Cheryl made the journey of a lifetime. I can't even imagine enduring the pain of an 1100 mile backpacking trip. I loved the descriptions of scenery I will never see. Nd the stories of her encounters with other hikers. The first part of the story is tough to read. The loss of her mother sent her into a spiral that only the trail helped her survive it.
Mary Pat Holt
Feb 05, 2026
8/10 stars
I had forgotten this was an Oprah book (don't usually like those) but it was really good. I found myself reading passages aloud to my husband about Cheryl's hiking adventures. (We are day hikers only. OK, I am a day hiker. He has hiked/backpacked a lot but not on the PCT) Anyway, I really admired Cheryl's strength and determination to hike alone on the PCT for 100 days. Was she a bit naive? Yes. Did she make poor choices in her life and marriage? Yes. Was she inadequately prepared for this type of trip? Yes. That's what made her so appealing. She was flawed, like all of us. She was just doing her best trying to get through a crappy time in her life.

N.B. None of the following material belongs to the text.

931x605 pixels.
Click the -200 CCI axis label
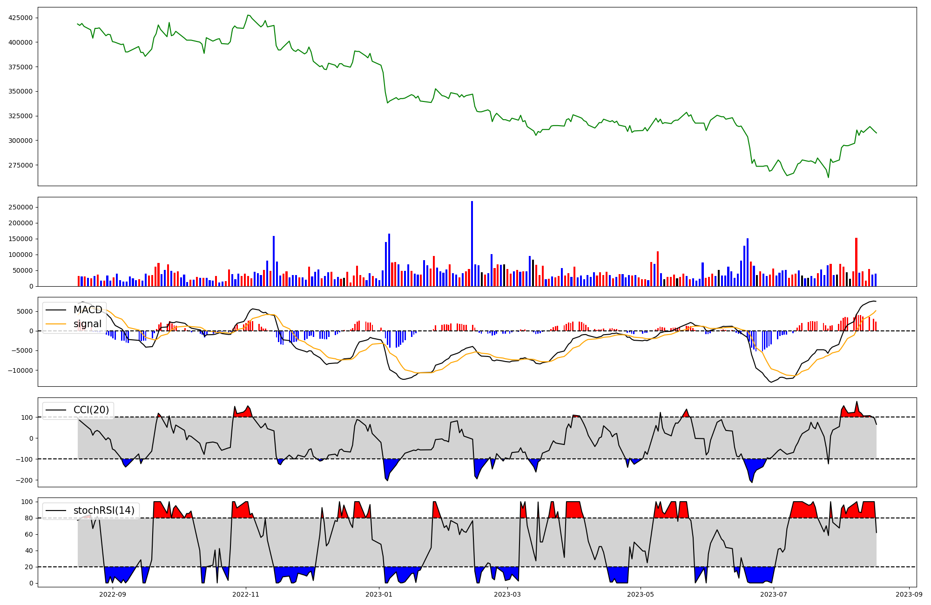pyautogui.click(x=24, y=480)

I know comparisons have been made to Eat, Love Pray and even Into The Wild but I think her story is different from those. Yes, she is seeking to find herself but she doesn't have unlimited wealth to travel all over the world to do that (like EPL). Heck, many times, she had less than $2. Remember, she was unprepared! And unlike the young man in Into The Wild, she survives her journey and is able to write about it. Which brings me to the writing...I thought it was great! I felt like she was telling me this story and I could picture it all as it happened, especially when she lost her boot over the mountain. Unprepared, again! I think about people who just take off to go find themselves, rediscover or whatever....and I have come to 2 conclusions. They are either older and can financially afford to have such an adventure (ELP) or they are young (like Cheryl and Into The Wild guy), broke already (or close to it),no spouse, no kids, no responsibilities.
anne ducastel
Jan 08, 2026
6/10 stars
I enjoyed the writing style tremendously, it was a fast and easy read and I appreciated the author's brutal honesty, to the point where at times, I wished she had not just shared that with me...BUT I had difficulties sympathizing with the author, for her lack of maturity and discernement. There is such a distinct disconnect between the writing style and the author's behavior in the book that I even wondered at times if she was writing about a fictional character.